Memory, now 23, has been fighting against child marriage and other harmful practices in Malawi since she was a teenager. She is the founder and CEO of Foundation4GirlsLeadership. Internationally, she has delivered speeches on the topic at the UN Commission on the Status of Women, and at the Oslo Freedom Forum.

The high prevalence of child marriage in Malawi is driven by deep cultural and religious tradition, as well as poverty. According to UNICEF, some 46 percent of girls are married before they are 18, and nine percent before they are 15. Adolescents are also commonly exposed to harmful initiation ceremonies, intended to inform girls and boys about sex and sexuality.

Through her dialogue with traditional leaders, Memory fought to ban the so-called ‘sexual cleansing ritual’ at the initiation camps. The ritual, where girls are raped by older men as a ‘rite of passage,’ is now forbidden, with Memory’s community being the first in the country to stop the practice.

I Will Marry When I Want - “the greatest win for girls”

This major change in this traditional harmful practice brought Memory into the spotlight. She then launched a campaign called ‘I Will Marry When I Want,’ calling for the legal age of marriage to be increased from 15 to 18.

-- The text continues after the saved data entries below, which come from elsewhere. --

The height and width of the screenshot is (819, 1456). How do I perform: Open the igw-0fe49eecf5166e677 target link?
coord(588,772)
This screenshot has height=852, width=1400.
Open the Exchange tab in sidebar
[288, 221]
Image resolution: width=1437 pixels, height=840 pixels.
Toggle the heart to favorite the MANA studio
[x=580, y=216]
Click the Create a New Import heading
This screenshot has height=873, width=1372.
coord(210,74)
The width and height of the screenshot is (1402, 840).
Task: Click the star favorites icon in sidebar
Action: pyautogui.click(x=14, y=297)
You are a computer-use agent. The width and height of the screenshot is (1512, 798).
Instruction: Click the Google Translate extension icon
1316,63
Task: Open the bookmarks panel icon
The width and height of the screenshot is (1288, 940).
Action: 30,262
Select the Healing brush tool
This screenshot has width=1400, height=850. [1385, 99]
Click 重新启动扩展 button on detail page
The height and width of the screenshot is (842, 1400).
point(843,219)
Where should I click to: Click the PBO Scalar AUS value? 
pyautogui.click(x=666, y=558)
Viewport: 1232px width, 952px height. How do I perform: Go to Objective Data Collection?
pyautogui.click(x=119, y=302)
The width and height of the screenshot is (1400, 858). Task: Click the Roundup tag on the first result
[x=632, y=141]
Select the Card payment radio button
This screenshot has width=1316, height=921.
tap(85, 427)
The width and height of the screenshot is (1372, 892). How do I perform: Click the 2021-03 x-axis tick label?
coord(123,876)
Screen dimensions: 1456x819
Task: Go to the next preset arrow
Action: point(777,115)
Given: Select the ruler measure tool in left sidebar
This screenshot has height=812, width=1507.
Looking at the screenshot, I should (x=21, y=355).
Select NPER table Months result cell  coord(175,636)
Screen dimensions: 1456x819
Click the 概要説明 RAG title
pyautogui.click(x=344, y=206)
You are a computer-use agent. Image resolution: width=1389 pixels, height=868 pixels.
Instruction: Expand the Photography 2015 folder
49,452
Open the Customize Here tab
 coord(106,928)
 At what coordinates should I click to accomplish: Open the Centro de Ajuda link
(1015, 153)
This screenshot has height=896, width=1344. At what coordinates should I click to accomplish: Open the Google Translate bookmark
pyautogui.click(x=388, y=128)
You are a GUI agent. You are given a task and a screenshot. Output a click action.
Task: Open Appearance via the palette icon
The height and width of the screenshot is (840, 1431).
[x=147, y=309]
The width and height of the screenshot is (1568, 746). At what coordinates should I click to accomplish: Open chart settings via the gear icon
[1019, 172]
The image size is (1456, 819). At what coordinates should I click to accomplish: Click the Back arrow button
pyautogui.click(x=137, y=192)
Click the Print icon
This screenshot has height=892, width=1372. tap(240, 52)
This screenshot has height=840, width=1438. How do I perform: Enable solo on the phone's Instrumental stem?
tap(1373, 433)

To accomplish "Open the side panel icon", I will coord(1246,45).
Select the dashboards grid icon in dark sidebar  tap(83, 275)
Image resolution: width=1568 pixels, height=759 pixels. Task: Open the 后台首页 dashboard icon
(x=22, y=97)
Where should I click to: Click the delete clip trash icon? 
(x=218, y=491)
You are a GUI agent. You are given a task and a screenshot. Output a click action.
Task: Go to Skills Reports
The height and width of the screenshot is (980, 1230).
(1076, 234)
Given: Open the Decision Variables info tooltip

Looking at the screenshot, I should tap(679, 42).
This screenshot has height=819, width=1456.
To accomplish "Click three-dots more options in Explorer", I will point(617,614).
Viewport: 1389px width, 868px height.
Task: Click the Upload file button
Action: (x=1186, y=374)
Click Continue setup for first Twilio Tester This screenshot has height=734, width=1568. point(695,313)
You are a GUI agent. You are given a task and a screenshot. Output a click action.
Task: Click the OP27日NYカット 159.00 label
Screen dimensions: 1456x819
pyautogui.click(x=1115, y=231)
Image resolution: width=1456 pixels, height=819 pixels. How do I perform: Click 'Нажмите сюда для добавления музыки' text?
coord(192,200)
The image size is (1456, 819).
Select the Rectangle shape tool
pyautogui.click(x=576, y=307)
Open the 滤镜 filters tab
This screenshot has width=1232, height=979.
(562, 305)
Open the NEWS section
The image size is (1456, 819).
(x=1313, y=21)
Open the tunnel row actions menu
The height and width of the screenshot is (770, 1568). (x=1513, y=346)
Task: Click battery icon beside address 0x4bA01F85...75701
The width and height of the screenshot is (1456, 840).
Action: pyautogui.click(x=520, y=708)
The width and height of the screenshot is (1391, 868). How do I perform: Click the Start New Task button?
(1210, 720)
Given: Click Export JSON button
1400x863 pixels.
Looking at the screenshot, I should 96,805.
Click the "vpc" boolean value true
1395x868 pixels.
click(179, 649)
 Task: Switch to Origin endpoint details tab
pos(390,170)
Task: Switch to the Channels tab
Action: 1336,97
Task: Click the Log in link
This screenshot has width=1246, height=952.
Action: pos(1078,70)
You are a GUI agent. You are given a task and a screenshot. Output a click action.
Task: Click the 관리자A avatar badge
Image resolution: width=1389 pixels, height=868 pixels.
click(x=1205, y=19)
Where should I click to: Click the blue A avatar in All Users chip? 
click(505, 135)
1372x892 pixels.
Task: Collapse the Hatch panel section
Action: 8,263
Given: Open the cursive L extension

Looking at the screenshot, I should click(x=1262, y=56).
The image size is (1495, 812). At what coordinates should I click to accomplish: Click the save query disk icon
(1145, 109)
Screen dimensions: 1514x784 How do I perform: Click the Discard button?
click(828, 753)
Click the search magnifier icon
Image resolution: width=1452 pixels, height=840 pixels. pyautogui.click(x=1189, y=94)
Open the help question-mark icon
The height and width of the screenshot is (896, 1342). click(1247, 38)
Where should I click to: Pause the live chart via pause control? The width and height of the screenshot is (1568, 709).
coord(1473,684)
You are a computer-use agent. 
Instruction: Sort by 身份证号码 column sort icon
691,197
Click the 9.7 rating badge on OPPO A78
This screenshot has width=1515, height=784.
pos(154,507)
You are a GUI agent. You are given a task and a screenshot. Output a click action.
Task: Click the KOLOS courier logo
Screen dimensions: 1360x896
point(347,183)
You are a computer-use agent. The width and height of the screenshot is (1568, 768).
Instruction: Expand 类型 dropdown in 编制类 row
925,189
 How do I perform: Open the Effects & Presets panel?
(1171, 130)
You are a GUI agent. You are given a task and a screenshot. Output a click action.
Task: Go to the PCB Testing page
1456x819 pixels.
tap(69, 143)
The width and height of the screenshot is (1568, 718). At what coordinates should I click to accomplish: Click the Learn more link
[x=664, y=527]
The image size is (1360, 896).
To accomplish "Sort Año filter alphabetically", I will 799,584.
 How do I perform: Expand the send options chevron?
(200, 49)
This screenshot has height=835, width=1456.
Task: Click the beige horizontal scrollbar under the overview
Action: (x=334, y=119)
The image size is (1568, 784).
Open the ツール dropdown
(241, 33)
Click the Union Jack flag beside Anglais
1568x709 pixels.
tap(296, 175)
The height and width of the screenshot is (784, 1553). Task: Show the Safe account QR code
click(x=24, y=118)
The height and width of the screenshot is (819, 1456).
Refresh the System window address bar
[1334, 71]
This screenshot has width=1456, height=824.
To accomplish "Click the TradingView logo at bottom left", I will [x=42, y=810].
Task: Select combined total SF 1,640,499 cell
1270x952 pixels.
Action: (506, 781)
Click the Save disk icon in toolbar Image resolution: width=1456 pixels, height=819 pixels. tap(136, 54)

Working with a Malawi-based NGO called Girls Empowerment Network, which she helped create, the campaign gathered voices of girls through a writing competition, calling for them to express their dreams for the future.

Then, in 2015, Malawi officially introduced a law banning child marriage.

“Having this law in place has been the greatest win for girls and a big step towards ending child marriages,” says Memory.

Next step: enforcing the law

Although the law has been in place for nearly five years, Memory says the actual implementation of it is a major challenge. She notes that deeply set traditional beliefs in communities are a huge barrier to overcome in ensuring the law is enforced.

“We need to change their mindset, and shift them into a mentality that marrying off a child at a young age is criminal.”

She is also calling for assistance for the girls and women who were married, or forced to marry, early, and have now left their marriages, and is urging the Malawian government to address this gap: “They need alternatives, they need vocational skills, they need the education they have missed out on. Ending child marriage is possible only if more is invested in ending it.”

Education is paramount in achieving this goal. Memory has also established Let Girls Lead community groups, which aim to keep girls in school. “We need to ensure that girls remain in school, that they are able to realise their potential and to feel that they are being supported holistically.”

For Memory, it is crucial that local, national and international stakeholders work together to urgently address the issue. “It’s devastating to talk about child marriage in the 21st century,” she concludes. “It is high time governments prioritise girls’ education, promote human rights, and end this tragedy.”

Disclaimer: The views, information and opinions expressed in this article are those of the persons featured in the story and do not necessarily reflect the official policy or position of the Office of the UN High Commissioner for Human Rights.